* What is required: Please print the entries below exactly, from the line with "For every named target in this 689×2576" through the line with "Kostpolitik (47, 647)", including both of those lines and leaving out all others.

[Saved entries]
- - -

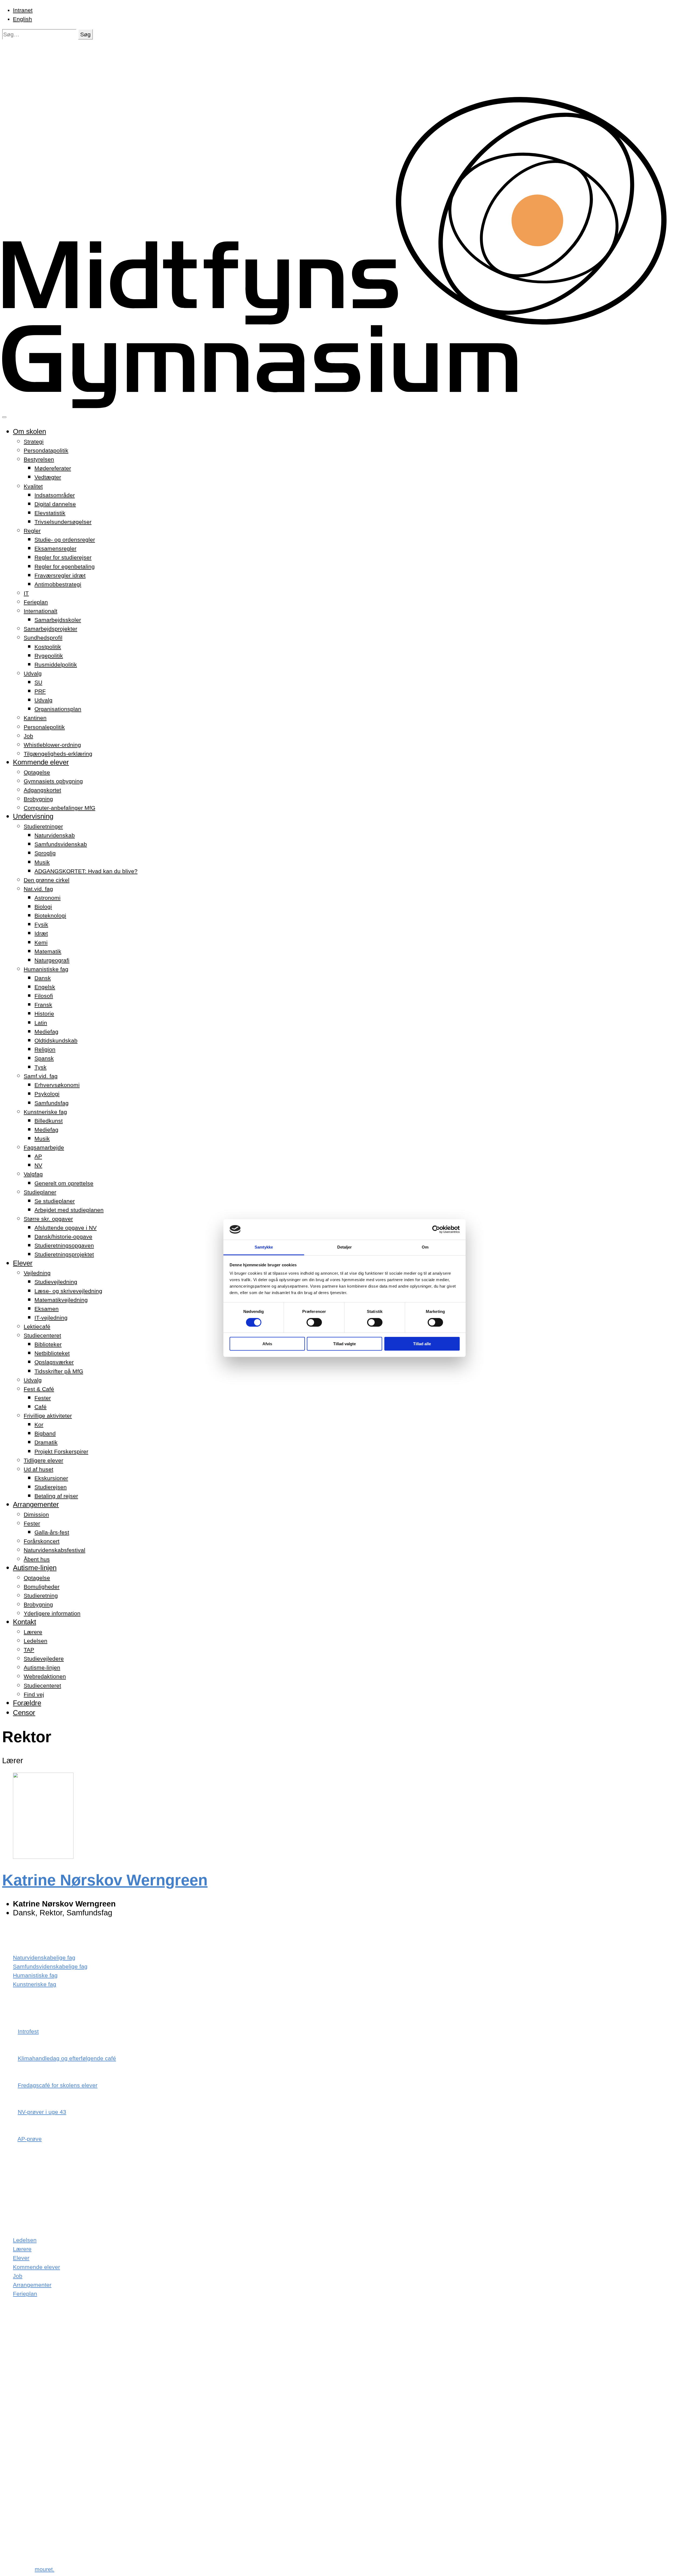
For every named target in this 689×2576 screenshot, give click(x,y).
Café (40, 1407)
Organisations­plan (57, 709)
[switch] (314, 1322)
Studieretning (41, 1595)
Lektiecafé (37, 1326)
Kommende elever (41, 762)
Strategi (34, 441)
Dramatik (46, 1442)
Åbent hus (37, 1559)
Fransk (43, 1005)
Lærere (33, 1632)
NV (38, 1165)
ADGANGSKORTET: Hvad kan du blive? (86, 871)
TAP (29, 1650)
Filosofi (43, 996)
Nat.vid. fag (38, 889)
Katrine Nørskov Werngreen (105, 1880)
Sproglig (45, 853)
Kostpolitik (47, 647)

- - -

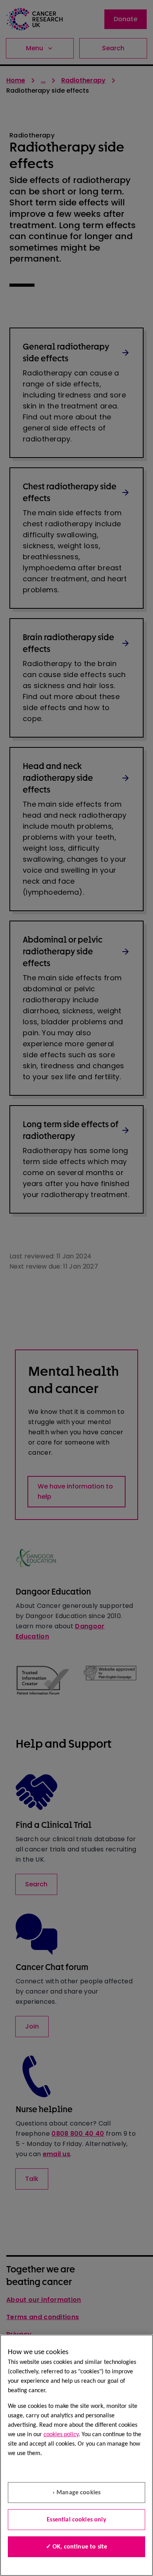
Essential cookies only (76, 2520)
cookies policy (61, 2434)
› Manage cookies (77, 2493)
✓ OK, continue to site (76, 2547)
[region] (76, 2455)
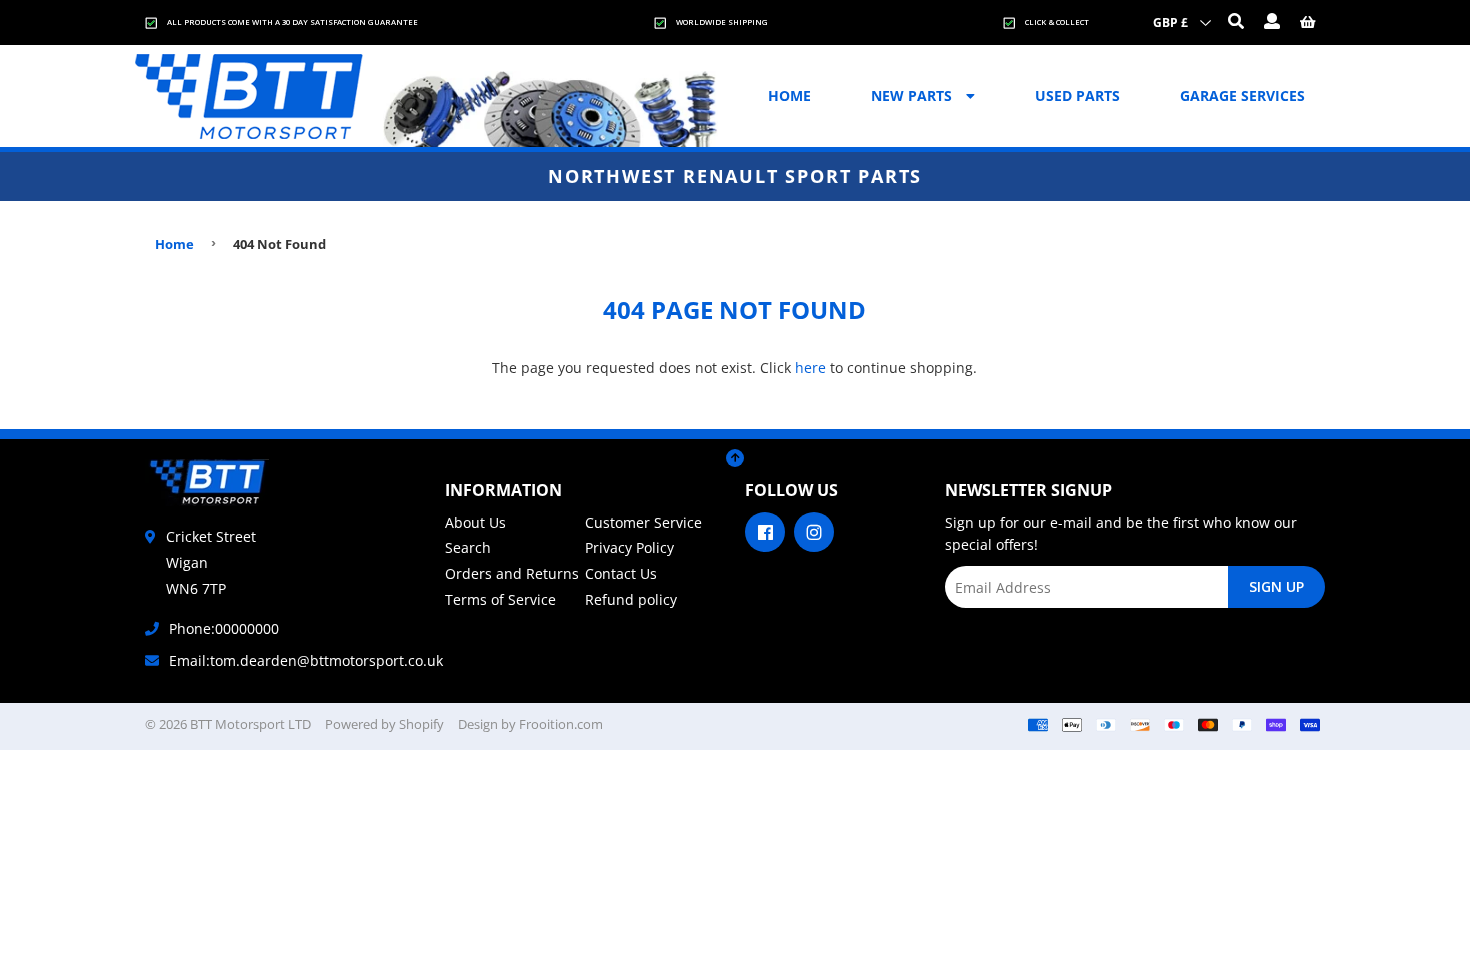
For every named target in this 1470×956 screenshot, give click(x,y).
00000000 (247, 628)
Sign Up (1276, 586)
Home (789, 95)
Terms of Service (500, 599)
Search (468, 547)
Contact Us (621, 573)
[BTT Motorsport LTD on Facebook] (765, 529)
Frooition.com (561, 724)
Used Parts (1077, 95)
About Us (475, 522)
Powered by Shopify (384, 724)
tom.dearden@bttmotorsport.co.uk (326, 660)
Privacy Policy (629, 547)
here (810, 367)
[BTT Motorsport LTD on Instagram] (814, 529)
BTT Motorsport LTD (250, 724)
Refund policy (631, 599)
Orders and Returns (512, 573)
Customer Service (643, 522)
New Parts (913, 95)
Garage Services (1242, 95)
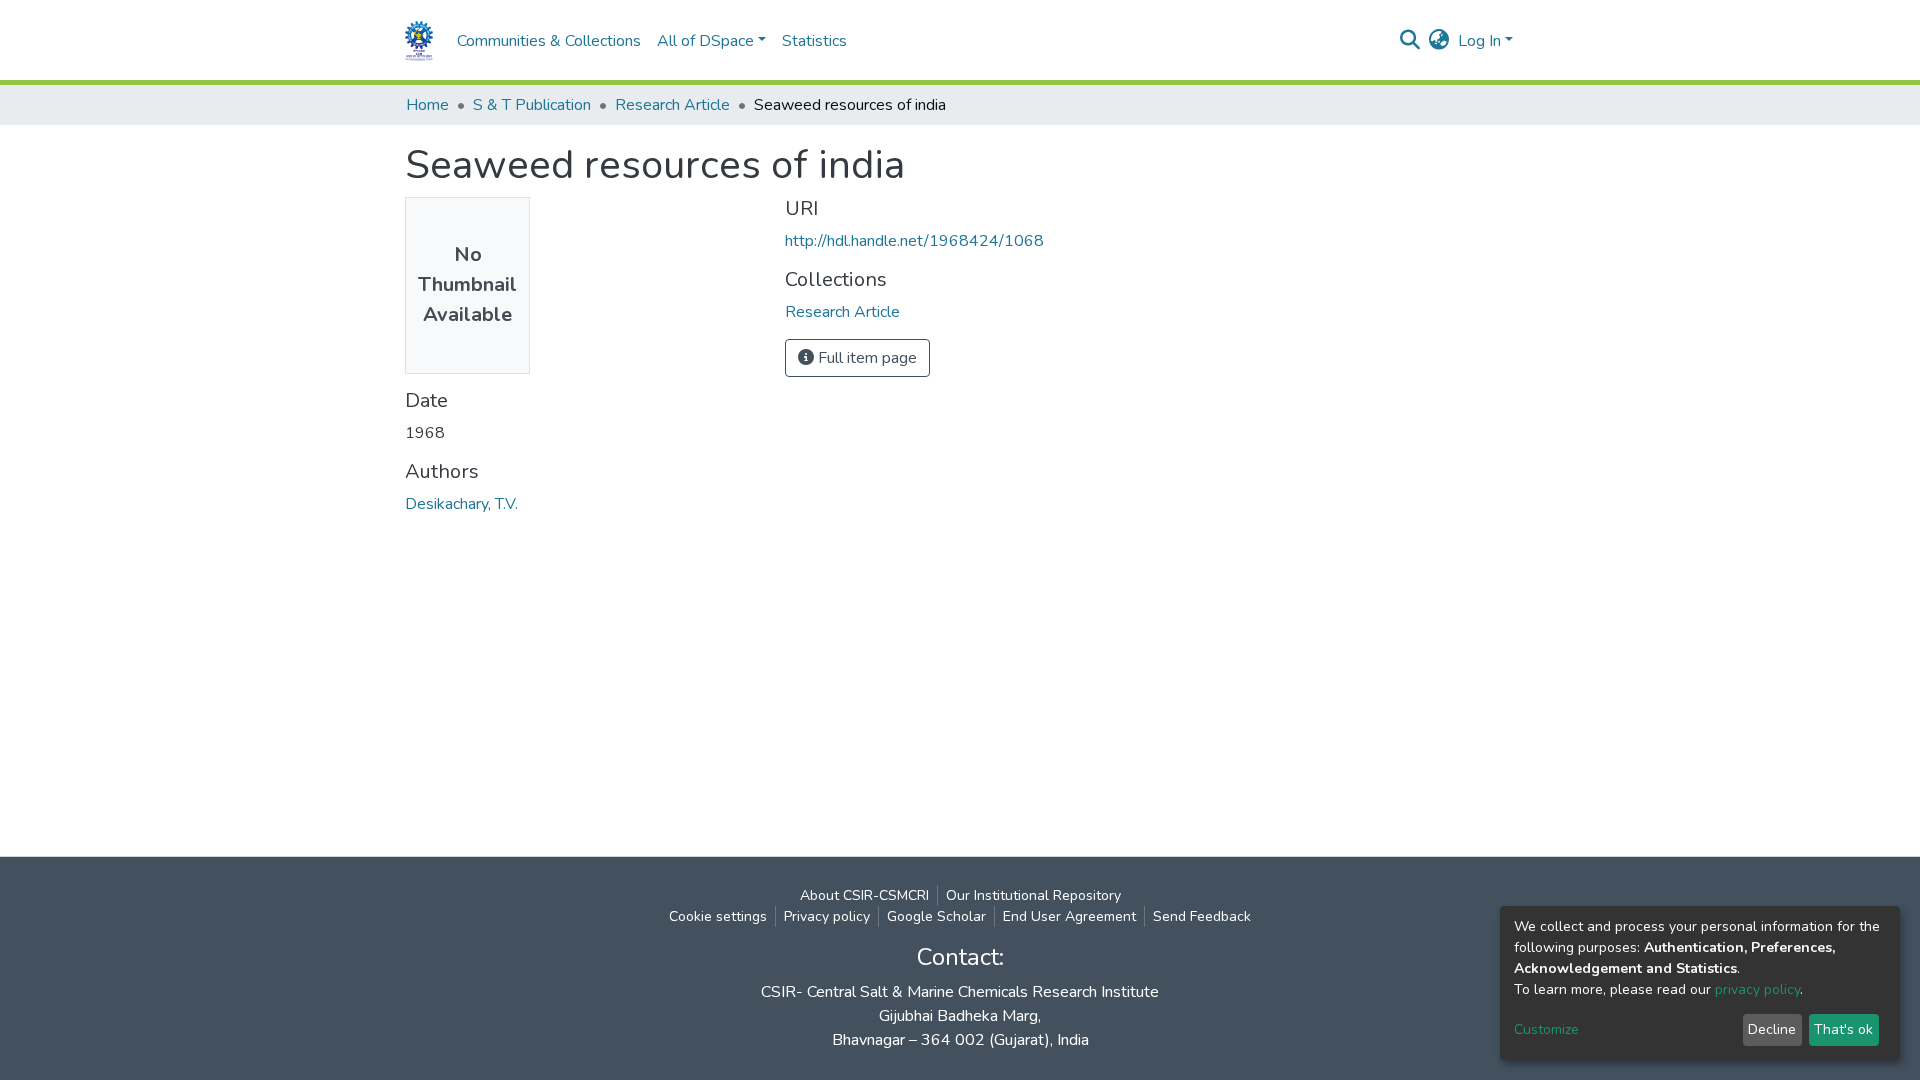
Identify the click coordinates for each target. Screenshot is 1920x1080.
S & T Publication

- - -

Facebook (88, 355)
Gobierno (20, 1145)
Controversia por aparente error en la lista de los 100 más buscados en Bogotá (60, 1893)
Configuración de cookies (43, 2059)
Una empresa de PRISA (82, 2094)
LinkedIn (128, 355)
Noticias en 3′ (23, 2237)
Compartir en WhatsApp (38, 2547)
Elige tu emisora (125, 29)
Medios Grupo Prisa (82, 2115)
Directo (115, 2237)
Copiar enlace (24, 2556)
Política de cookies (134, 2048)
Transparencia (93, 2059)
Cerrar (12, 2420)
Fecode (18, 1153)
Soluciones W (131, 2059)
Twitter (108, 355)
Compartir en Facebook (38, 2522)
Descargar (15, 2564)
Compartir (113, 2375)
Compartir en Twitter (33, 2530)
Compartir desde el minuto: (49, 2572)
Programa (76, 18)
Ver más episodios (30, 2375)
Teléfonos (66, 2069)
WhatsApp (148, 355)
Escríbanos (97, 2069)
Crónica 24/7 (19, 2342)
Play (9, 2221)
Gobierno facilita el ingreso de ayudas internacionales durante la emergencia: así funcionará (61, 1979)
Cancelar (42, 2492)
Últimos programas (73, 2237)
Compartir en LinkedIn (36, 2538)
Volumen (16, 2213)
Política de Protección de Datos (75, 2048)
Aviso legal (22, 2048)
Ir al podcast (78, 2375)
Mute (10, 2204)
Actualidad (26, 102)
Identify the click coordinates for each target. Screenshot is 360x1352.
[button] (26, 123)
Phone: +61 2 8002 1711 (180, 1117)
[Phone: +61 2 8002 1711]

- - -

* Result for this task:
For every named target in this 689×2576 screenshot, give click(x,y).
Café (40, 1407)
Organisations­plan (57, 709)
[switch] (314, 1322)
Studieretning (41, 1595)
Lektiecafé (37, 1326)
Kommende elever (41, 762)
Strategi (34, 441)
Dramatik (46, 1442)
Åbent hus (37, 1559)
Fransk (43, 1005)
Lærere (33, 1632)
NV (38, 1165)
ADGANGSKORTET: Hvad kan du blive? (86, 871)
TAP (29, 1650)
Filosofi (43, 996)
Nat.vid. fag (38, 889)
Katrine Nørskov Werngreen (105, 1880)
Sproglig (45, 853)
Kostpolitik (47, 647)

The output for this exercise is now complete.